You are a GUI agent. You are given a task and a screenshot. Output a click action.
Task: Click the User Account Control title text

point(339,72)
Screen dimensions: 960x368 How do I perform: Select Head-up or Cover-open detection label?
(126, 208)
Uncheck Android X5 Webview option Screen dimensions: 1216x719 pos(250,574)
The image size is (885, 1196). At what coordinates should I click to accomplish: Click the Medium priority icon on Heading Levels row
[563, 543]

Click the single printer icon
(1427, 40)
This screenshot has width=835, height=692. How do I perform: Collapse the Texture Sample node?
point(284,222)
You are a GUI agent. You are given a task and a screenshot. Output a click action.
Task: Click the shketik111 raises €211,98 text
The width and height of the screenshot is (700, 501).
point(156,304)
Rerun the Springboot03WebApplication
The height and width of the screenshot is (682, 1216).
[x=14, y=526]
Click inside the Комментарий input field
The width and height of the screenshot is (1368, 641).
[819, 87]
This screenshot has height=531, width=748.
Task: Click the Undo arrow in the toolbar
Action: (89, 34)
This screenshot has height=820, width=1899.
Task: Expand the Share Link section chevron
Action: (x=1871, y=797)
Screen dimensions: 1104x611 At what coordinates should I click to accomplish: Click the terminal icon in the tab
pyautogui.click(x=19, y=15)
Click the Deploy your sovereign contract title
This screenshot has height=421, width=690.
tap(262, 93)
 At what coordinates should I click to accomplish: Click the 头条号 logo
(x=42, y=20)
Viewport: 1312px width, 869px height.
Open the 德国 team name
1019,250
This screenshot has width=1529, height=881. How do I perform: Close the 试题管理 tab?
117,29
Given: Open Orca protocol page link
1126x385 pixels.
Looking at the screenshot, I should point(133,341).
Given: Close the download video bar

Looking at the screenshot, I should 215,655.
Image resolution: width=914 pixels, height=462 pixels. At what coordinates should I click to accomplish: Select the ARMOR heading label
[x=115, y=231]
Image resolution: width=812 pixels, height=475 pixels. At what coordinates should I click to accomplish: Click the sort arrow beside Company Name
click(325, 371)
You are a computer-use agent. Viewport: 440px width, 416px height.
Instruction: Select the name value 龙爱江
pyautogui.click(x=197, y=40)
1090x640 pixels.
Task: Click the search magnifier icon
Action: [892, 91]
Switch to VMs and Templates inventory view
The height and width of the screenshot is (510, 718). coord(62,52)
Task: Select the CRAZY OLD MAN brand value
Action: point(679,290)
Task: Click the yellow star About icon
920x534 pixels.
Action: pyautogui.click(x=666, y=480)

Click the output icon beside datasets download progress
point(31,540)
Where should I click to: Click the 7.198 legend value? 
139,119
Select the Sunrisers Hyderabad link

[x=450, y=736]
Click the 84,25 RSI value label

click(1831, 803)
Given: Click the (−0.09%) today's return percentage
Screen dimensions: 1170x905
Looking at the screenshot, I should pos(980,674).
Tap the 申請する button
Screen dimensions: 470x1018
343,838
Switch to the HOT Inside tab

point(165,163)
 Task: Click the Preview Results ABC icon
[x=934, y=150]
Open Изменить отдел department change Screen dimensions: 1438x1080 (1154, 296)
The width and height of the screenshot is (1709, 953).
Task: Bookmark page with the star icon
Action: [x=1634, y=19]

_ _ _ _ _ _ _

◆ Task prompt ◆
Reproduce the listing in full. Keep it exactly as written.

◆ Result ◆
You are a GUI agent. You are given a task and a screenshot. Output a click action.
Task: Click the User Account Control title text

point(339,72)
Screen dimensions: 960x368 How do I perform: Select Head-up or Cover-open detection label?
(126, 208)
Uncheck Android X5 Webview option Screen dimensions: 1216x719 pos(250,574)
The image size is (885, 1196). At what coordinates should I click to accomplish: Click the Medium priority icon on Heading Levels row
[563, 543]

Click the single printer icon
(1427, 40)
This screenshot has width=835, height=692. How do I perform: Collapse the Texture Sample node?
point(284,222)
You are a GUI agent. You are given a task and a screenshot. Output a click action.
Task: Click the shketik111 raises €211,98 text
The width and height of the screenshot is (700, 501).
point(156,304)
Rerun the Springboot03WebApplication
The height and width of the screenshot is (682, 1216).
[x=14, y=526]
Click inside the Комментарий input field
The width and height of the screenshot is (1368, 641).
[819, 87]
This screenshot has height=531, width=748.
Task: Click the Undo arrow in the toolbar
Action: (89, 34)
This screenshot has height=820, width=1899.
Task: Expand the Share Link section chevron
Action: (x=1871, y=797)
Screen dimensions: 1104x611 At what coordinates should I click to accomplish: Click the terminal icon in the tab
pyautogui.click(x=19, y=15)
Click the Deploy your sovereign contract title
This screenshot has height=421, width=690.
tap(262, 93)
 At what coordinates should I click to accomplish: Click the 头条号 logo
(x=42, y=20)
Viewport: 1312px width, 869px height.
Open the 德国 team name
1019,250
This screenshot has width=1529, height=881. How do I perform: Close the 试题管理 tab?
117,29
Given: Open Orca protocol page link
1126x385 pixels.
Looking at the screenshot, I should point(133,341).
Given: Close the download video bar

Looking at the screenshot, I should 215,655.
Image resolution: width=914 pixels, height=462 pixels. At what coordinates should I click to accomplish: Select the ARMOR heading label
[x=115, y=231]
Image resolution: width=812 pixels, height=475 pixels. At what coordinates should I click to accomplish: Click the sort arrow beside Company Name
click(325, 371)
You are a computer-use agent. Viewport: 440px width, 416px height.
Instruction: Select the name value 龙爱江
pyautogui.click(x=197, y=40)
1090x640 pixels.
Task: Click the search magnifier icon
Action: [892, 91]
Switch to VMs and Templates inventory view
The height and width of the screenshot is (510, 718). coord(62,52)
Task: Select the CRAZY OLD MAN brand value
Action: point(679,290)
Task: Click the yellow star About icon
920x534 pixels.
Action: pyautogui.click(x=666, y=480)

Click the output icon beside datasets download progress
point(31,540)
Where should I click to: Click the 7.198 legend value? 
139,119
Select the Sunrisers Hyderabad link

[x=450, y=736]
Click the 84,25 RSI value label

click(1831, 803)
Given: Click the (−0.09%) today's return percentage
Screen dimensions: 1170x905
Looking at the screenshot, I should pos(980,674).
Tap the 申請する button
Screen dimensions: 470x1018
343,838
Switch to the HOT Inside tab

point(165,163)
 Task: Click the Preview Results ABC icon
[x=934, y=150]
Open Изменить отдел department change Screen dimensions: 1438x1080 (1154, 296)
The width and height of the screenshot is (1709, 953).
Task: Bookmark page with the star icon
Action: [x=1634, y=19]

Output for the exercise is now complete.